Exercise materials START

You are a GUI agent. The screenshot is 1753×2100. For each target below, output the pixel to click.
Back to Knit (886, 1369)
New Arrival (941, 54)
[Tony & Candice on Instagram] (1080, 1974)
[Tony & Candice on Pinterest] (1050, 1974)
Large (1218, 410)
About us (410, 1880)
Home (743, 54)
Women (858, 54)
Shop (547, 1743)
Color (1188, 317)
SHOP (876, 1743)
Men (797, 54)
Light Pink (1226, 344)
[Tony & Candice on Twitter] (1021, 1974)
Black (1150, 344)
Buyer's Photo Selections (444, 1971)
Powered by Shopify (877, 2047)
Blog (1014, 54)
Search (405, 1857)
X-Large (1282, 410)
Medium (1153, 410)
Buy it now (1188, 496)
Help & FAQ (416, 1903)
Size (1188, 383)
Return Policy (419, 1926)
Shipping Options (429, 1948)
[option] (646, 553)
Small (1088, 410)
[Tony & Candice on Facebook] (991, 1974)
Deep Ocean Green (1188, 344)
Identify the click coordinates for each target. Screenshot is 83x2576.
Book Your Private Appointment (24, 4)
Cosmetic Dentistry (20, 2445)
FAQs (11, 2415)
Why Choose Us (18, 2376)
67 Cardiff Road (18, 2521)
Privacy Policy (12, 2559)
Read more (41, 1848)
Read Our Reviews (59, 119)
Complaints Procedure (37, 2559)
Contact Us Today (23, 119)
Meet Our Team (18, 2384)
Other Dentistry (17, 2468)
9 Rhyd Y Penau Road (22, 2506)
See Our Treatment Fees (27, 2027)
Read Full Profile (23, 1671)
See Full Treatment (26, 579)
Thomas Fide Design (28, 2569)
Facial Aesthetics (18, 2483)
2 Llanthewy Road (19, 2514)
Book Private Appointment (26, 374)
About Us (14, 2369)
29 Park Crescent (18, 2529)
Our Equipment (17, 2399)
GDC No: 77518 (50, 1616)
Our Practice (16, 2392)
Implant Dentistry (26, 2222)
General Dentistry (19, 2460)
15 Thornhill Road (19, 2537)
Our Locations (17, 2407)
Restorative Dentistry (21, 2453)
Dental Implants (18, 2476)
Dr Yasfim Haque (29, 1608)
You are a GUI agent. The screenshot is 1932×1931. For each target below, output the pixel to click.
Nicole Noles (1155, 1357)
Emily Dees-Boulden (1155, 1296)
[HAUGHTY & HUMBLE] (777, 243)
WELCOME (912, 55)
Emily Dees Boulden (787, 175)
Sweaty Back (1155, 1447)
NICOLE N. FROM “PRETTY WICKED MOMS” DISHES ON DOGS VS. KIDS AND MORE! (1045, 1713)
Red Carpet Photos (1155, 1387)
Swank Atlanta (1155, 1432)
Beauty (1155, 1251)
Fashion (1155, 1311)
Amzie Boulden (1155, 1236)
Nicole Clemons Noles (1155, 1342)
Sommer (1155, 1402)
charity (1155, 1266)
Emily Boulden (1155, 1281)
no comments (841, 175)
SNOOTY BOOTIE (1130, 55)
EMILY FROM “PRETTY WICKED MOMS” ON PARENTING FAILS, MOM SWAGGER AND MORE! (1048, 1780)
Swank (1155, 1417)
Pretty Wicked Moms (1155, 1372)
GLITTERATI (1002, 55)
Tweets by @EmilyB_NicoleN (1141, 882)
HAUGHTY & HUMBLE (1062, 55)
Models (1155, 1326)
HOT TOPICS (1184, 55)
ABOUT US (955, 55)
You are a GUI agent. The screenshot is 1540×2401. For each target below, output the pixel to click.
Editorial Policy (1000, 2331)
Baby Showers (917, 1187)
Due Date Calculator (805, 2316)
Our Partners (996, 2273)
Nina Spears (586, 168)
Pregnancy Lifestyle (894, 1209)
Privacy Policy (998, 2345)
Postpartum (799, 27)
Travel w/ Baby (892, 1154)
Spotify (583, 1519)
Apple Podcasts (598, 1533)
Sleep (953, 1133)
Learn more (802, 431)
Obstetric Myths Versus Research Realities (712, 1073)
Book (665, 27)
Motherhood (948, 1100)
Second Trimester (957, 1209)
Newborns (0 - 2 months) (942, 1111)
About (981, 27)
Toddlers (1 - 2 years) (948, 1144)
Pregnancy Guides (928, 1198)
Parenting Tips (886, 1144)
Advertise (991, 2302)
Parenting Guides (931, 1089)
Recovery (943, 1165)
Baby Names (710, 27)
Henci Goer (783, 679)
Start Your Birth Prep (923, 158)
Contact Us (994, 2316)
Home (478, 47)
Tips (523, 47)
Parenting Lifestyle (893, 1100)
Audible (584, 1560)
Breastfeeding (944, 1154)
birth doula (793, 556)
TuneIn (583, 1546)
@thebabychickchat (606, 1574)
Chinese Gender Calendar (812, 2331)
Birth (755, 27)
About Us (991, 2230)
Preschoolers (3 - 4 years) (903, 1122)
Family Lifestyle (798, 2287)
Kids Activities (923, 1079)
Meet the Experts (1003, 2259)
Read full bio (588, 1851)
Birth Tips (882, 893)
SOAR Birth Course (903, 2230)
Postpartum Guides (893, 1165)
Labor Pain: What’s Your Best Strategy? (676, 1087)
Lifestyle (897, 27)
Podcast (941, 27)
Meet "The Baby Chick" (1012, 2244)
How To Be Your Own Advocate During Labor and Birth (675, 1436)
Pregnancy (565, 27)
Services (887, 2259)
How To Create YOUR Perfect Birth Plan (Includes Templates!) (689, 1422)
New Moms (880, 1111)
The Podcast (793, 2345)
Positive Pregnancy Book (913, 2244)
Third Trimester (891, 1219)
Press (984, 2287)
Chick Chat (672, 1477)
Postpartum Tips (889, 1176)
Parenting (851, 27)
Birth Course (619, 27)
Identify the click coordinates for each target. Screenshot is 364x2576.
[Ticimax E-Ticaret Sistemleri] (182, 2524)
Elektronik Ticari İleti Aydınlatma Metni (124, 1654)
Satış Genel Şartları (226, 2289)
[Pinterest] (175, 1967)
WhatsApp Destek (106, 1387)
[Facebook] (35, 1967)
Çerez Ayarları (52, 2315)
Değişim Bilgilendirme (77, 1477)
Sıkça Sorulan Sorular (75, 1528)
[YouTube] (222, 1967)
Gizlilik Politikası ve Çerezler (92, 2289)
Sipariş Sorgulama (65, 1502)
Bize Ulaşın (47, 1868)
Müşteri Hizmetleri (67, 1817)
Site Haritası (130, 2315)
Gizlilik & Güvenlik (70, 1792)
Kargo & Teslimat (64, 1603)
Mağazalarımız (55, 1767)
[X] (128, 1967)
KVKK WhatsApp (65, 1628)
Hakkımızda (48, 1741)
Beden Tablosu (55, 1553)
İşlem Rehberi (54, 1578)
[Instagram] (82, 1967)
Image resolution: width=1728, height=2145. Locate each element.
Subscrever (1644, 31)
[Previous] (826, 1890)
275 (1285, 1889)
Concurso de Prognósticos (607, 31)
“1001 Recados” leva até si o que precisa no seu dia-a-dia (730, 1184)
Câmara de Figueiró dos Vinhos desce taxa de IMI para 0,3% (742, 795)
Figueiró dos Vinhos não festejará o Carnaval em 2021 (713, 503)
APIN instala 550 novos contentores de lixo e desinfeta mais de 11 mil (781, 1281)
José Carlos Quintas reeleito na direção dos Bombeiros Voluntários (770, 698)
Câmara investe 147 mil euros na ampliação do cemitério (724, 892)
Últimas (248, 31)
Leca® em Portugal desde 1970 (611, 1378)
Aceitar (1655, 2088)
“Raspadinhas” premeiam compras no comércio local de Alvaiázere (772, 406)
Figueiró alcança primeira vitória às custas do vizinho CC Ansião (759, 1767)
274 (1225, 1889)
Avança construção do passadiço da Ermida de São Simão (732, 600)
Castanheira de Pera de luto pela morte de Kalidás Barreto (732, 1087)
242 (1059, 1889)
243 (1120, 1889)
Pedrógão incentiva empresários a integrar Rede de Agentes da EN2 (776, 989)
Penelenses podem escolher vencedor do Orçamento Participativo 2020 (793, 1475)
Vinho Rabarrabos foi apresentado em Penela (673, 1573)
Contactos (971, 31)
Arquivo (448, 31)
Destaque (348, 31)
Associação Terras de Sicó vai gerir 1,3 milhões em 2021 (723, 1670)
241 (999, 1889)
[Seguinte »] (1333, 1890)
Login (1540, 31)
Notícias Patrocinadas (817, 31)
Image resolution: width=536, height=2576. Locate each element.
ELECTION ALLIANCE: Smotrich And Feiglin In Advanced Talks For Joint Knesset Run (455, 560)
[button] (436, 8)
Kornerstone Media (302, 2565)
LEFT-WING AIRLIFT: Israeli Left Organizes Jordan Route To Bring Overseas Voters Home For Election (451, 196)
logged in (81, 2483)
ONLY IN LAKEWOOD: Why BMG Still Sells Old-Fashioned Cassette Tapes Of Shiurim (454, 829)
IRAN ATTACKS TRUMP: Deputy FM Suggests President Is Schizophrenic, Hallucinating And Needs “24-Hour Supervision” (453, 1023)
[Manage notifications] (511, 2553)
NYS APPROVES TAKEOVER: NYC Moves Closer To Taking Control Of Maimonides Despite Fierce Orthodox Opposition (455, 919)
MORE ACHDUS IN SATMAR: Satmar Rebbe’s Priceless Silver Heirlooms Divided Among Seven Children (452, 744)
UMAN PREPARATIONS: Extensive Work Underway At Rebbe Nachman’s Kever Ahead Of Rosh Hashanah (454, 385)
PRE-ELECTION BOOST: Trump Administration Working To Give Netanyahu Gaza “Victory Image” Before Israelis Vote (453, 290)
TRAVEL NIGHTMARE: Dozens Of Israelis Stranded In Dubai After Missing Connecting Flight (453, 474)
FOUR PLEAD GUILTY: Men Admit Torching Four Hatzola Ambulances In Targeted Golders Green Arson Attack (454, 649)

Exercise materials END

:: Work to complete ::
Looking at the data above, write out exactly the lines that start at the one containing "Nicole Clemons Noles (1155, 1342)" and end at the one containing "Our Partners (996, 2273)"; include both and nothing beyond.

:: Output below ::
Nicole Clemons Noles (1155, 1342)
Sommer (1155, 1402)
charity (1155, 1266)
Emily Boulden (1155, 1281)
no comments (841, 175)
SNOOTY BOOTIE (1130, 55)
EMILY FROM “PRETTY WICKED MOMS” ON PARENTING FAILS, MOM SWAGGER AND MORE! (1048, 1780)
Swank (1155, 1417)
Pretty Wicked Moms (1155, 1372)
GLITTERATI (1002, 55)
Tweets by @EmilyB_NicoleN (1141, 882)
HAUGHTY & HUMBLE (1062, 55)
Models (1155, 1326)
HOT TOPICS (1184, 55)
ABOUT US (955, 55)
You are a GUI agent. The screenshot is 1540×2401. For each target below, output the pixel to click.
Editorial Policy (1000, 2331)
Baby Showers (917, 1187)
Due Date Calculator (805, 2316)
Our Partners (996, 2273)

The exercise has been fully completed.